The first set of data corresponds to field data from around 06:00 AM to 03:00 PM on 04-11-2019.

In [325]:
df_field_data.head(5)

Unnamed: 0,STOP_NAME,NAME,LASTUPDATEDATETIME,SCHEDULE_RELATIONSHIP,CURRENT_STOP_SEQUENCE,ROUTE_NAME,CURRENT_STATUS,ROUTE_ID,LATITUDE_STR,STOP_ID,POSITION_UPDATE_TIMESTAMP,TRIP_ID,LONGITUDE_STR
0,,CNG492,2019-11-21T20:59:59.827+05:30,SCHEDULED,4,,IN_TRANSIT_TO,180,18.499653,40149.0,2019-11-21 15:29:15,NORMAL_180_Na Ta Wadi To Bhekrainagar_Up-0815_0,73.86097
1,,CNG30,2019-11-21T20:59:59.731+05:30,SCHEDULED,1,,STOPPED_AT,158,18.534315,31013.0,2019-11-21 15:29:14,NORMAL_158_Ma Na Pa To Lohgaon_Up-0700_0,73.84843
2,,1177,2019-11-21T20:59:15.666+05:30,SCHEDULED,9,,IN_TRANSIT_TO,5,18.466667,40715.0,2019-11-21 15:28:54,NORMAL_5_Pune Station To Swargate_Down-0625_0,73.78061
3,,R503,2019-11-21T20:59:15.559+05:30,SCHEDULED,13,,IN_TRANSIT_TO,298,18.595135,40185.0,2019-11-21 15:28:46,NORMAL_298_Chinchwad Gaon To Katraj_Down-2040_0,73.78348
4,,R495,2019-11-21T20:59:15.515+05:30,SCHEDULED,27,,STOPPED_AT,235,18.541004,30106.0,2019-11-21 15:28:41,NORMAL_235_Katraj To Kharadi Gaon_Up-2000_0,73.88367


You may ignore the NAME field in this data frame. What is of importance is the TRIP_ID, LONGITUDE_STR, LATITUDE_STR, ROUTE_ID, POSITION_UPDATE_TIMESTAMP.

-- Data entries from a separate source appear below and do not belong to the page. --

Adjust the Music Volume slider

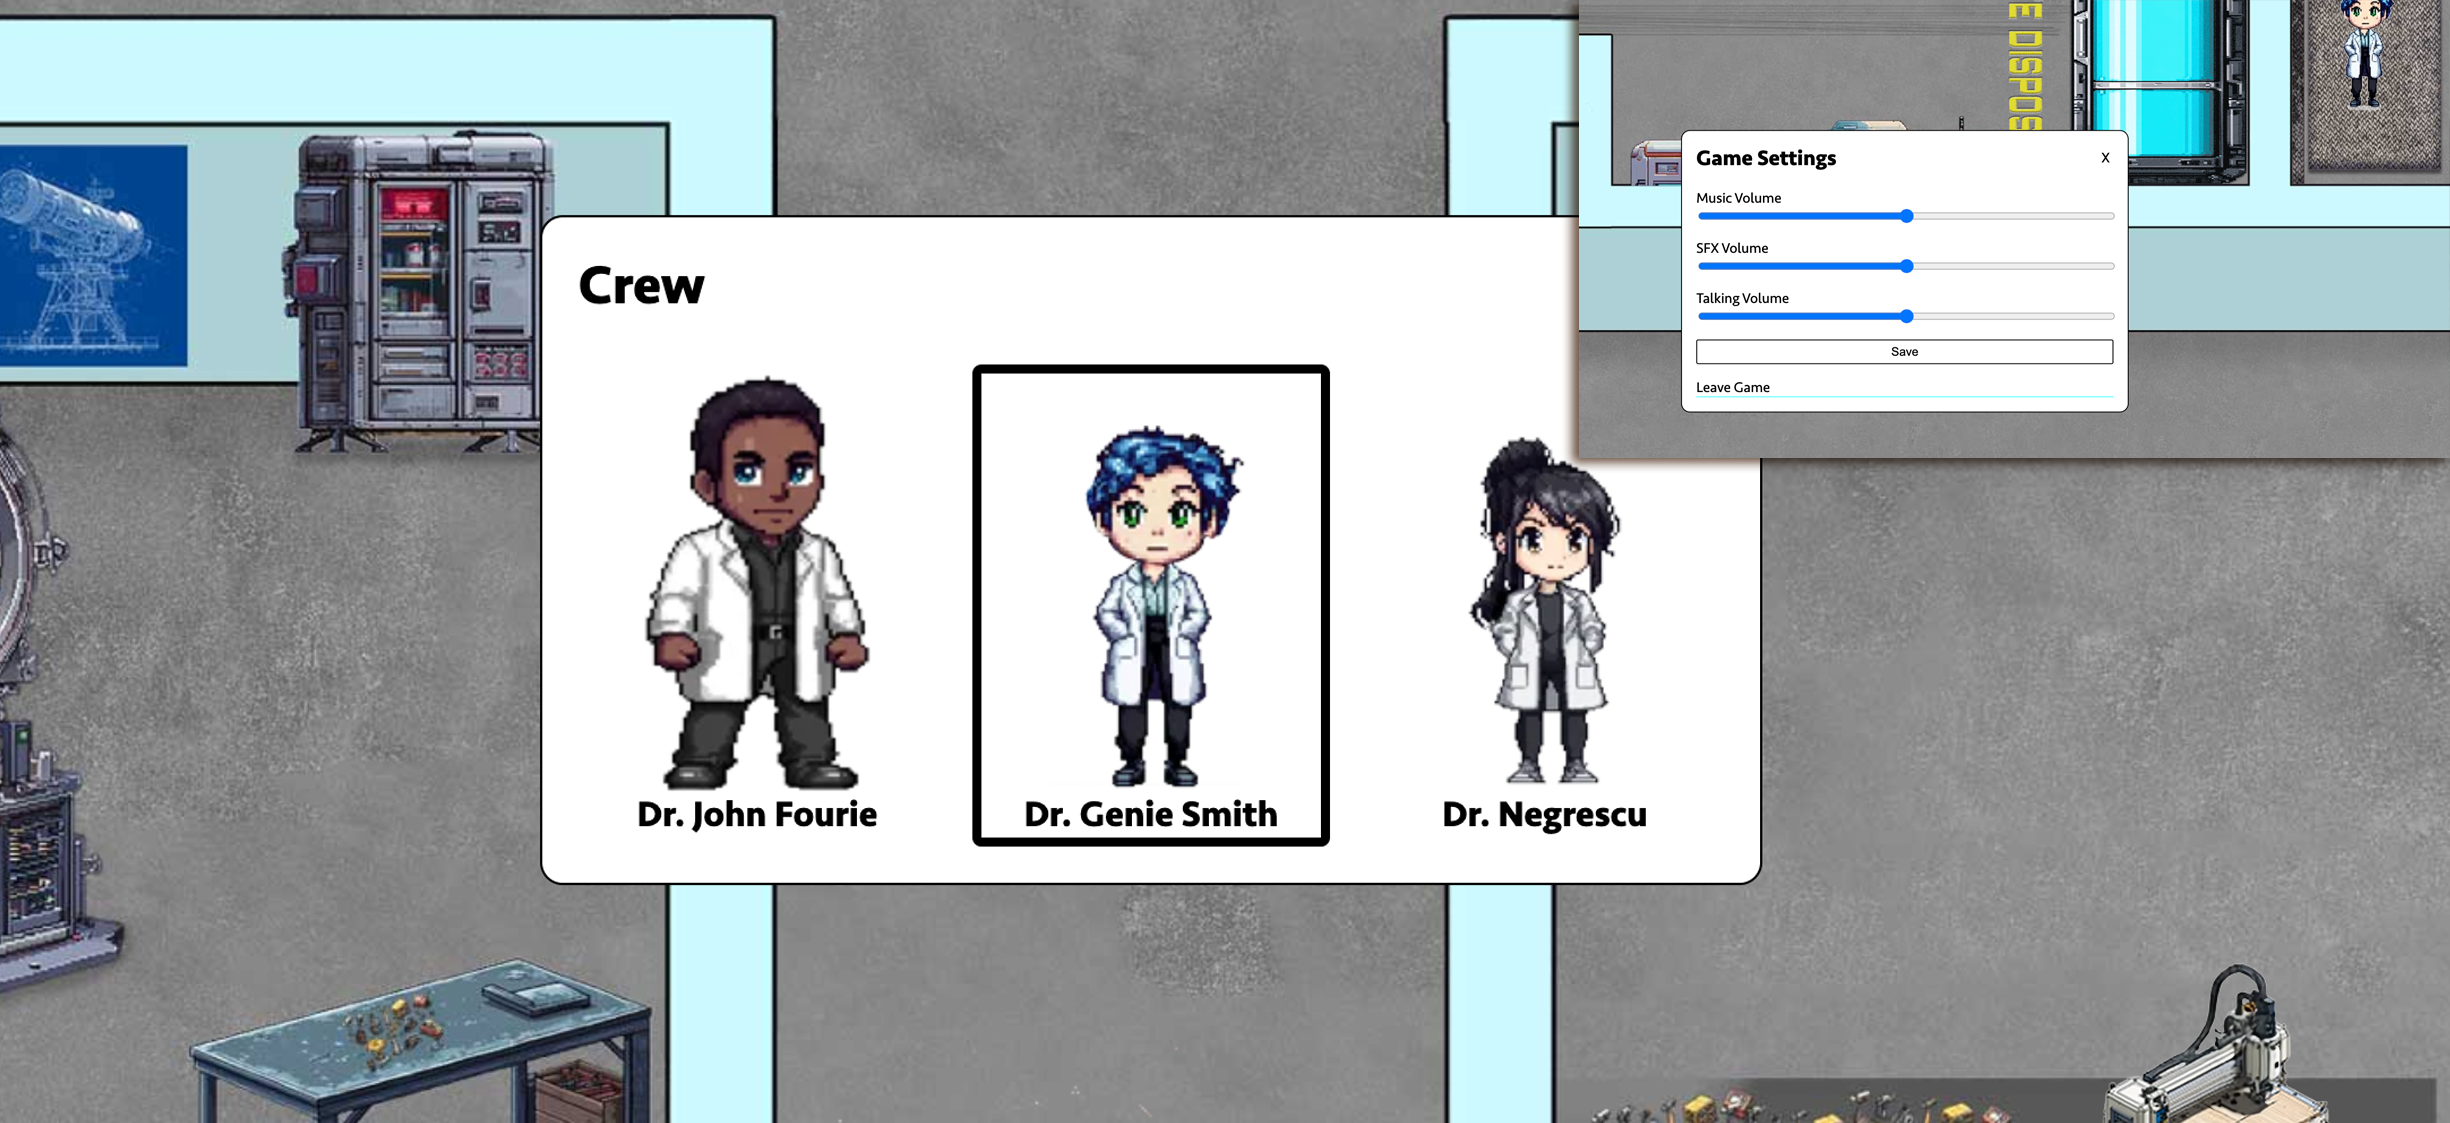(1906, 216)
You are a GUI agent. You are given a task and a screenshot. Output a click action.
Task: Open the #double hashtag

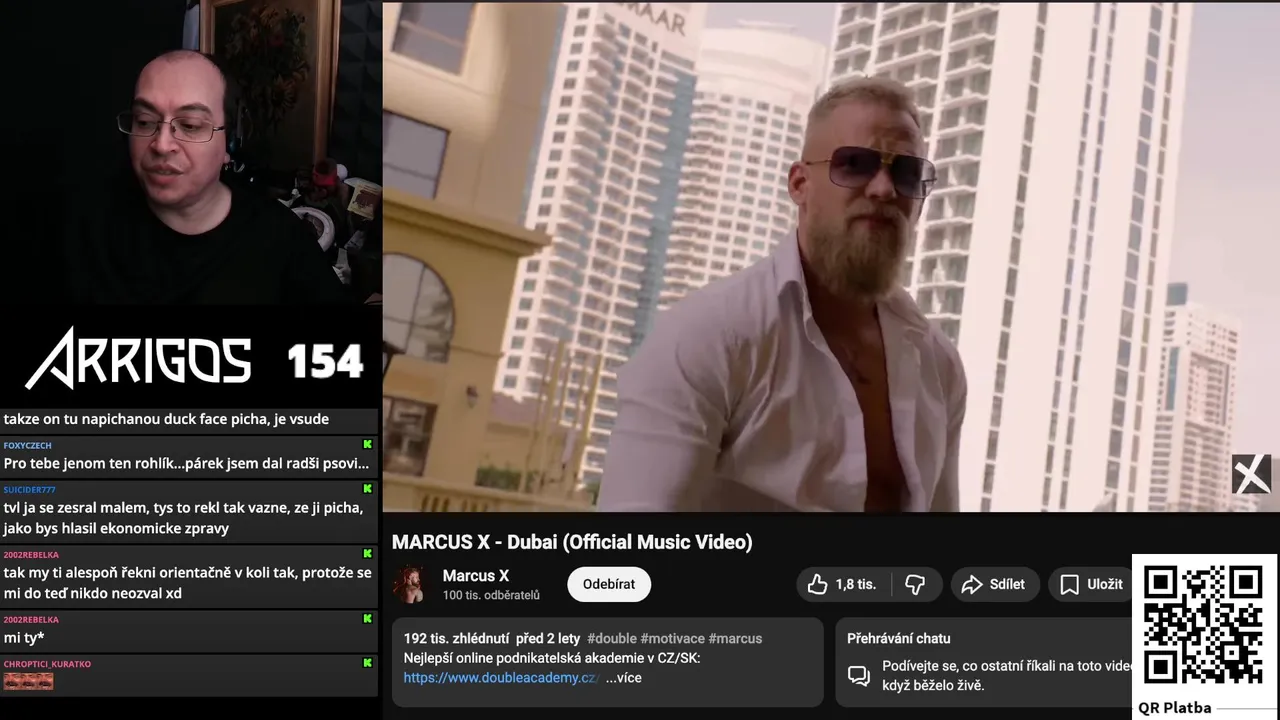(x=611, y=638)
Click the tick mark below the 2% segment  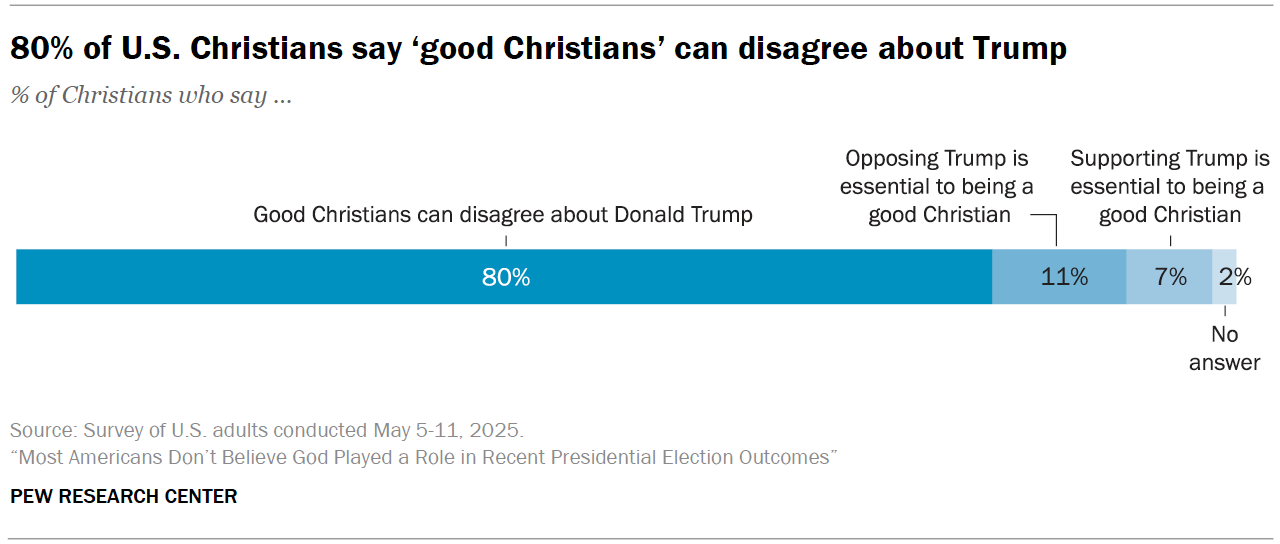coord(1224,312)
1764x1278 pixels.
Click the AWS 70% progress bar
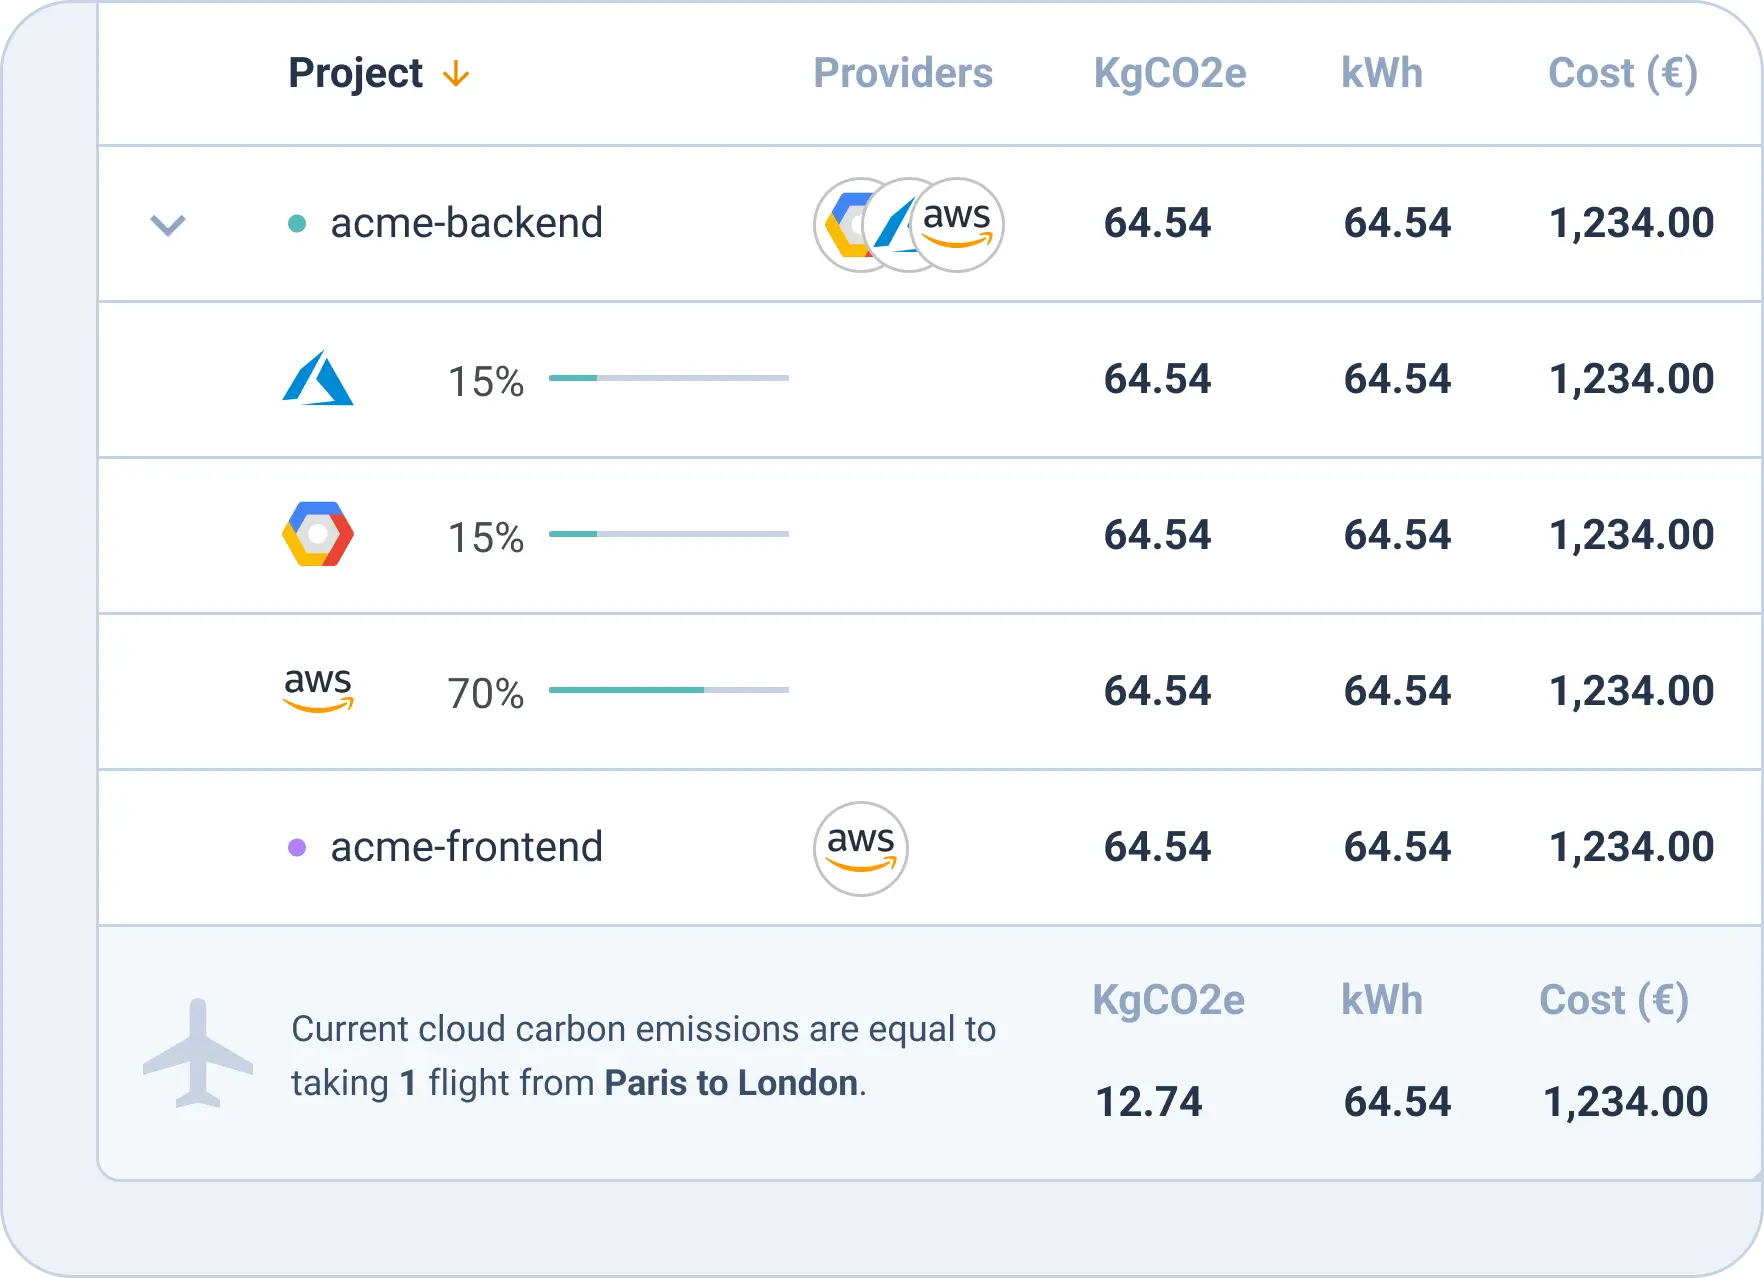[668, 690]
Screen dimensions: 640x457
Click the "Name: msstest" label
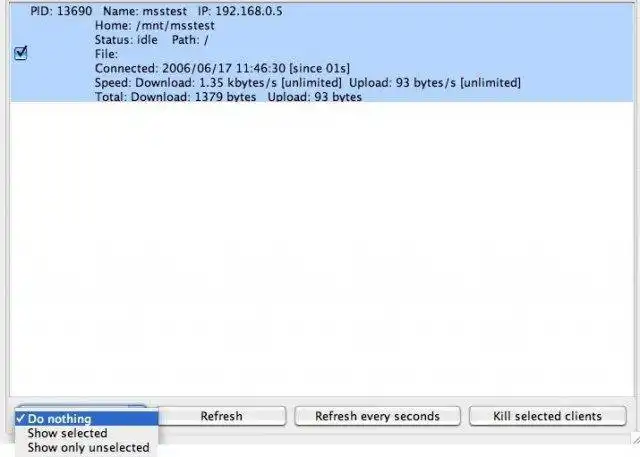145,11
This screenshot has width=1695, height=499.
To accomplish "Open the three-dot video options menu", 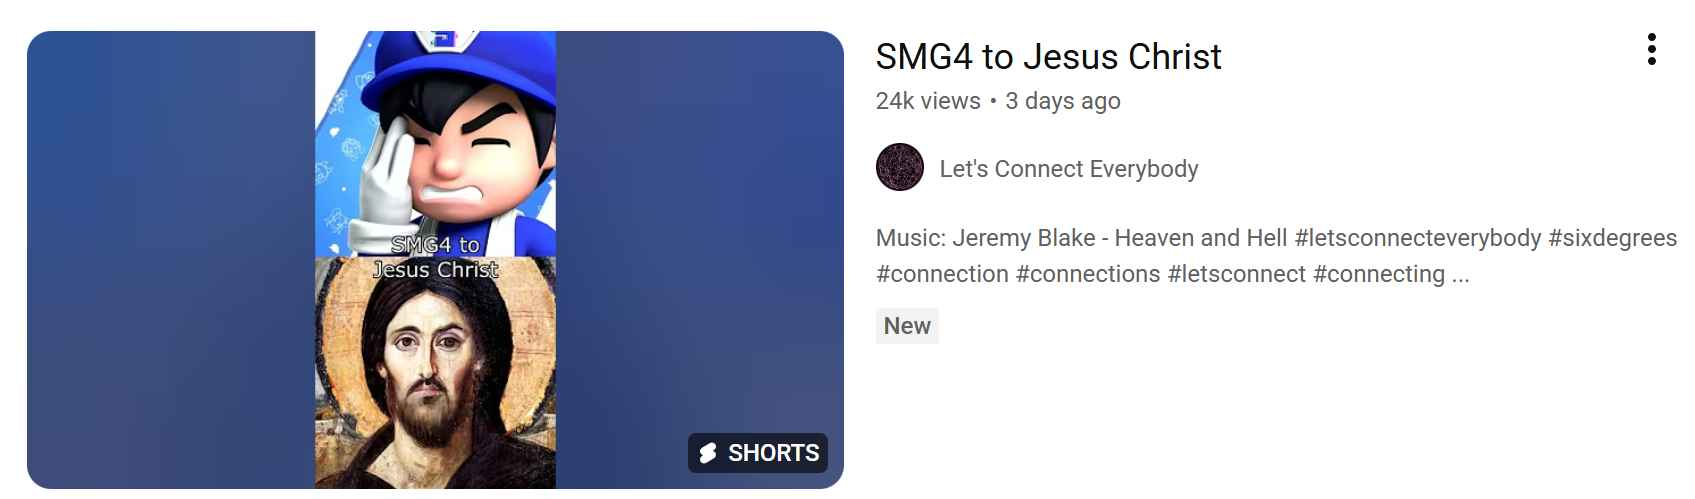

Let's follow the same procedure as before and plot the path traversed by the bus over the previous static route.

In [335]:
trip_on_field = df_field_data.loc[df_field_data["TRIP_ID"] == chosen_trip]
trip_on_field.head()


Unnamed: 0,STOP_NAME,NAME,LASTUPDATEDATETIME,SCHEDULE_RELATIONSHIP,CURRENT_STOP_SEQUENCE,ROUTE_NAME,CURRENT_STATUS,ROUTE_ID,LATITUDE_STR,STOP_ID,POSITION_UPDATE_TIMESTAMP,TRIP_ID,LONGITUDE_STR
1423,,714,2019-11-21T19:46:29.921+05:30,SCHEDULED,30999.0,,IN_TRANSIT_TO,68S,18.461142,30999.0,2019-11-21 14:15:58,NORMAL_68S_Sutardara To Upper Depot_Up-0840_0,73.87115
1448,,714,2019-11-21T19:45:31.892+05:30,SCHEDULED,30999.0,,IN_TRANSIT_TO,68S,18.46101,30999.0,2019-11-21 14:14:59,NORMAL_68S_Sutardara To Upper Depot_Up-0840_0,73.86829
1481,,714,2019-11-21T19:44:23.234+05:30,SCHEDULED,31001.0,,IN_TRANSIT_TO,68S,18.461205,31001.0,2019-11-21 14:13:56,NORMAL_68S_Sutardara To Upper Depot_Up-0840_0,73.86669
1497,,714,2019-11-21T19:43:27.866+05:30,SCHEDULED,31002.0,,STOPPED_AT,68S,18.462751,31002.0,2019-11-21 14:12:58,NORMAL_68S_Sutardara To Upper Depot_Up-0840_0,73.86522
1521,,714,2019-11-21T19:42:27.040+05:30,SCHEDULED,31002.0,,IN_TRANSIT_TO,68S,18.463676,31002.0,2019-11-21 14:11:50,NORMAL_68S_Sutardara To Upper Depot_Up-0840_0,73.864944


In [327]:
lat_lons_field = trip_on_field[["LATITUDE_STR", "LONGITUDE_STR"]].values.tolist()
stop_id_field = trip_on_field["STOP_ID"].values.tolist()

""" Initialize the map """
m = folium.Map(location=[18.5204,73.8567],zoom_start=13)

lat_lons = shape_of_route[["shape_pt_lat", "shape_pt_lon"]].values.tolist()
folium.PolyLine(lat_lons,popup=chosen_trip, color="red").add_to(m)

for index, row in stops_on_route.iterrows():
  stop_info = df_stops.loc[df_stops["stop_id"] == row["stop_id"]]
  folium.Marker(stop_info[["stop_lat", "stop_lon"]].values.tolist()[0],
                popup="Static StopID = " + stop_info["stop_code"].values[0]).add_to(m) 

""" Plot field data as green marker"""
for lls, stop_id in zip(lat_lons_field, stop_id_field):
  folium.Marker(lls, popup="Live StopID = " + str(stop_id), icon=folium.Icon(color='green')).add_to(m)

m

You can change the routes and see the plot for different routes.